La sera era piena di luce e pensai alla ragazza, il potenziale del nostro popolo e la meraviglia della cultura quando una “P” seguita da quattro lettere, spiattellata a tutta forza dai polmoni di un adolescente che si trovava nel pieno di una partita di calcio,rimbombò nelle mie orecchie.

Questo mi fece ritornare con i piedi a terra e senza abbandonare l’elevazione dire a me stesso, ancora una volta, che il fatto di vivere in questa città surrealista, eclettica e tropicale è un regalo, che è sicuro che la cultura non ha un momento fisso in questo paese e che spero tanto che così sarà per sempre.

Quanti ricordi, quanta energia positiva.

Da molto tempo ormai mi avevano riprogrammato il senso dell’espressione cavallo di Troia o troiano con tutto il discorso dei virus e della sicurezza informatica.

Non avevo idea di quanta ispirazione potesse nascere da un Cavallo di Troia posto nel bel mezzo dell’Avana e di questi tempi.
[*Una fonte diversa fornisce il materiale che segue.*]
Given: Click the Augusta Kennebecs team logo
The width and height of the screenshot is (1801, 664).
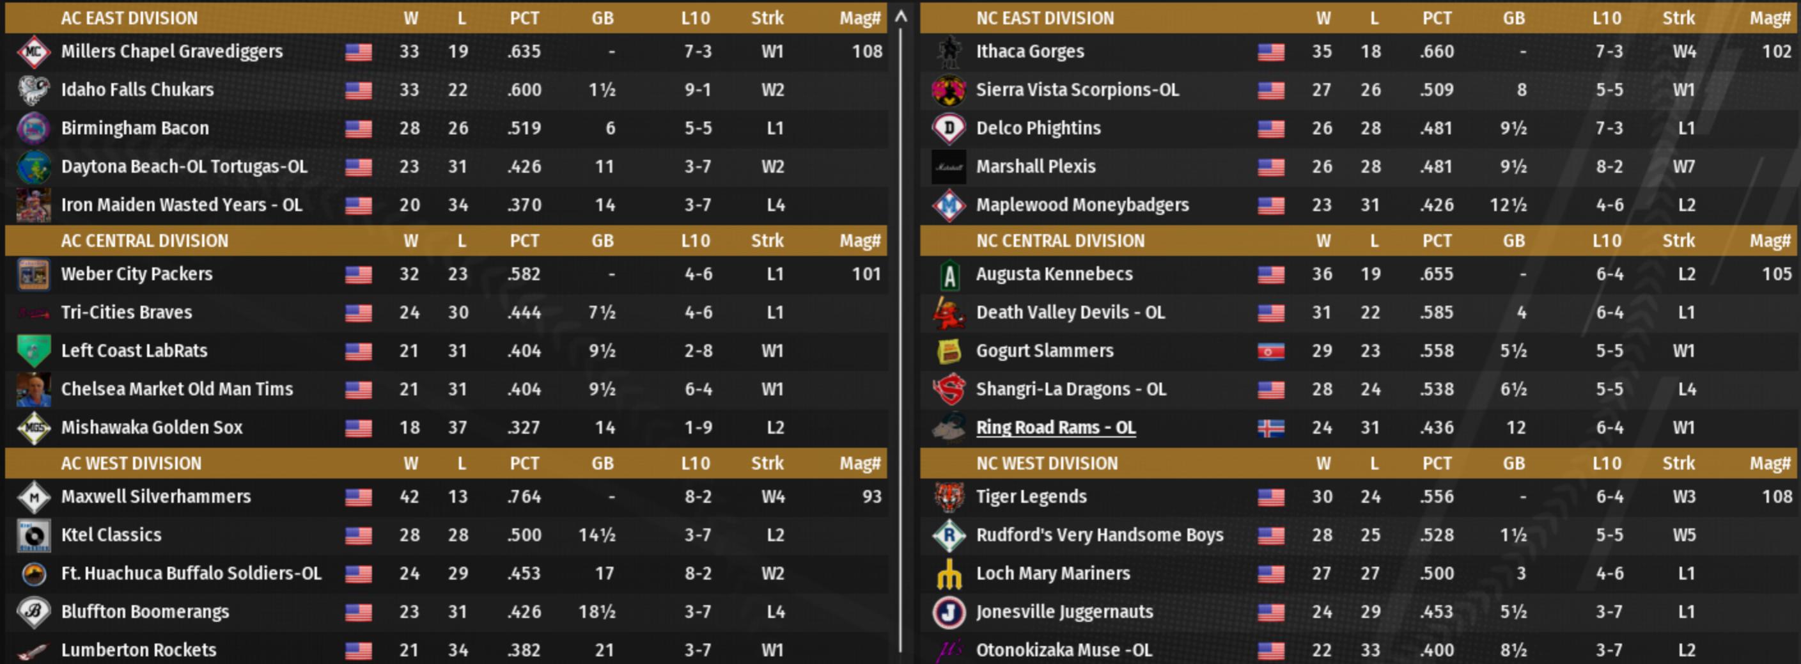Looking at the screenshot, I should 949,274.
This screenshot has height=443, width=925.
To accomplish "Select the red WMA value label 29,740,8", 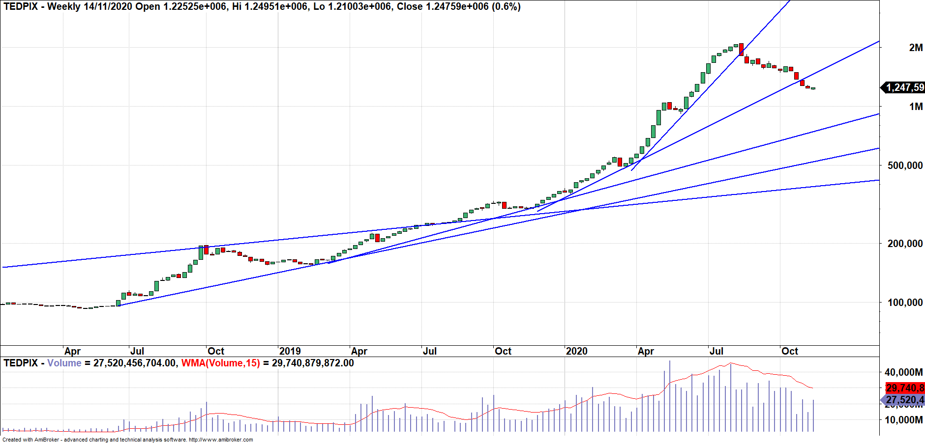I will [904, 388].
Di fronte, a pochi passi, la chiesa e mentre mi giravo verso il cavallo ,andando via, quasi arrivando alla strada, mi girai nuovamente per fare un’ultima foto e non so per quale motivo, mi venne in mente l’immagine del Taj Mahal, che miscuglio!

Proprio ieri leggevo la trascrizione di una conferenza di Mario Testa, che è un salubrista ed un epistemologo essenzialista latinoamericano, il quale riferendosi a mò di elogio alla creatività del popolo cubano e alla sua capacità di contestualizzare le costruzioni teoriche più sofisticate, incluso le sue, ricordava che un collega cubano gli disse una volta: “vieni e fai il corso come ti pare e piace e vedrai il riso con mango che uscirà fuori”.

Non c’e’ nessun dubbio sul fatto che Kant fosse un genio per aver scoperto che vediamo attraverso le cose che abbiamo in testa! ” la cosa per sè”.

L’Età dell’Oro, e grazie ad essa L’Iliade e le avventure delle 7 di sera, e anche i libri per colorare e moltre altre esperienze possono essere rivissute e rese tangibili grazie ad un cavallo le cui dimensioni,  riescono a farci sperimentare la materialità di un mito.

I suoi quasi tre metri di altezza non sono stati invano. Niente di virtuale. In questo caso materialità totale,  che viene come anello al dito nel bel mezzo di tanto Facebook e SMS. Totalmente pino, totalmente ferro, totalmente aria condizionata!

Materialità che faccia da base alla soggettività libera e incommensurabile di ognuno di noi e che ci aiuti a ricostruire il sogno delle cose che abbiamo bisogno di condividere.

Il fogliettino che ci consegnò Claudia, insieme al suo sorriso, mi fece accorgere anche che, il parco dell’angolo, adesso si chiama “Wilfredo Lam”. Non lo sapevo. Ero a conoscenza che da un paio d’anni avevano piantato una scultura senza che sapessimo da dove fosse arrivata. Un bel giorno arrivarono con uno spettacolare spiegamento di forze e quasi letteralmente piantarono la scultura che continua ancora a rigettare terra sul parco.

Lam sarà sempre il benvenuto nelle nostre piazze, però la forma in cui ci arrivò la scultura fu quasi come se un meteorite si fosse abbattuto nel bel mezzo del parco.

Qualcosa di simile ci è successo in certi posti sacri della città in cui dalla sera alla mattina ci hanno cambiato il paesaggio, non sempre malvagiamente, ma non sempre a fin di bene.

Continuo a sentirmi combattuto tra sensazioni contrarie ogni qualvolta si piantano sculture senza che i cittadini siano partecipi di tali decisioni. Credo che il Cavallo di Troia che ci visita, ci possa aiutare a comprendere meglio l’essenza di questa freccia di bronzo che in forma di uccello, scappando verso il cielo, si erge in omaggio al pittore di tale opera straordinaria che è “La Jungla”.

Il modo in cui il Cavallo è arrivato nel nostro parco è emblematico: evocando le nostre esperienze precedenti ma sconvolgendo il mito. Armato pezzo a pezzo con l’aiuto dei vicini e accogliendo tutti nel proprio seno dalla prima notte.

Enorme ma per niente pretenzioso, contundente nella forma e nel contenuto, transitorio.

Il Cavallo che si trova nel parco di 15 y 16 nel Vedado, all’Avana, ci ha fatto pensare, ci sorprende e ci aiuta tra le altre cose , a cercare di comprendere qualche intruso. Ci chiede di non abbandonare i sogni, che siamo disposti a ricevere e a regalare, a meravigliarci come eterni bambini e a lottare per le cose nelle quali crediamo e che vale la pena condividere con gli altri.